This is a very interesting topic and there are definitely two, or more, sides to the issues.
First off I have to say that Rockefeller has enjoyed the fruits of his great-grandfather's empire all his life but he publicly denounces the family fortune. However, he hasn't given all of his away.
The cruise industry is definitely unique in the business world and provides the most cost effective vacation to millions each year. The way they can stay so cost effective is the structure of the companies. Being incorporated outside the U.S. and having their ships registered under a "flag of convenience" allows them to pay little tax, remain free of U.S. labor laws and have less government oversight than most other businesses. What they do is perfectly legal but they take advantage of every loop hole they can in order to deliver an affordable vacation and maximize corporate profits.
Is this an abuse of the tax and labor laws? Yes: But it is abuse that many other companies do and others would love to be able to to. The more the public becomes aware of how the cruise industry operates the more backing there will be for regulation. Further incidents of mechanical breakdowns, labor issues, passenger deaths and other things will be magnified by the media and politicians in order to garner more support for regulation.

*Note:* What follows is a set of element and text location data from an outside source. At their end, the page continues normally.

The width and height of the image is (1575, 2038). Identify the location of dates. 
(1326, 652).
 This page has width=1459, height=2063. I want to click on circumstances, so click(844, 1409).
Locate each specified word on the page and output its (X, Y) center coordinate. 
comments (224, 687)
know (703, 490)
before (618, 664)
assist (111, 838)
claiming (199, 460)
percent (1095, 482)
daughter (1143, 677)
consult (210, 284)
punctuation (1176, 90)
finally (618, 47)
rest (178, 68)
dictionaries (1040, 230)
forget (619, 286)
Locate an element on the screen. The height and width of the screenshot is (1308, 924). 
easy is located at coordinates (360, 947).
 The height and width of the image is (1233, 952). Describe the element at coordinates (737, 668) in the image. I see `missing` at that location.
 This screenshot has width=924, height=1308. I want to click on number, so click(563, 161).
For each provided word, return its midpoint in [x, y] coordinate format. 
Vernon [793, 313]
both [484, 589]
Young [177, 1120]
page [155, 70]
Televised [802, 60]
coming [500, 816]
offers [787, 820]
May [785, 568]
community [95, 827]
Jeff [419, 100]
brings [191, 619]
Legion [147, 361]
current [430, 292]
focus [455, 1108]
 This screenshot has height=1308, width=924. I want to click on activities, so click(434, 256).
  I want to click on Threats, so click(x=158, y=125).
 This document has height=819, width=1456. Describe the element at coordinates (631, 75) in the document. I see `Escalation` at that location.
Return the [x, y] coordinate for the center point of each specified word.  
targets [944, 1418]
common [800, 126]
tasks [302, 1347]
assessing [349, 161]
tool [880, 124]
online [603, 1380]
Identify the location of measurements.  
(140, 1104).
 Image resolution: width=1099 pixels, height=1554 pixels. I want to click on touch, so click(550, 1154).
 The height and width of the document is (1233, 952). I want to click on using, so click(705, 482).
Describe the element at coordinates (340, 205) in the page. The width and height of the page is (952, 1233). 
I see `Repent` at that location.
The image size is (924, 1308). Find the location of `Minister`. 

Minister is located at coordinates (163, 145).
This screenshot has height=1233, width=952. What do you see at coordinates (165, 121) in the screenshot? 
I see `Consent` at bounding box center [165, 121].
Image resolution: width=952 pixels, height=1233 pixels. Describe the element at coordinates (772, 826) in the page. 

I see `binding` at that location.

I see more regulation of the cruise industry in the near future and with this regulation will come higher fares and lower dividends to shareholders.
In five to ten years I see cruising to be a much more expensive holiday and there will be fewer choices in ships, cruise lines and atmosphere. Smaller, niche, cruise lines like Azamara, Oceania, Seabourn, Silversea and Regent will either be gone or focus on the non U.S. market. Asia looks better every day for the cruise lines.
I do believe that the times are changing for the cruise lines and I don't think they will like it.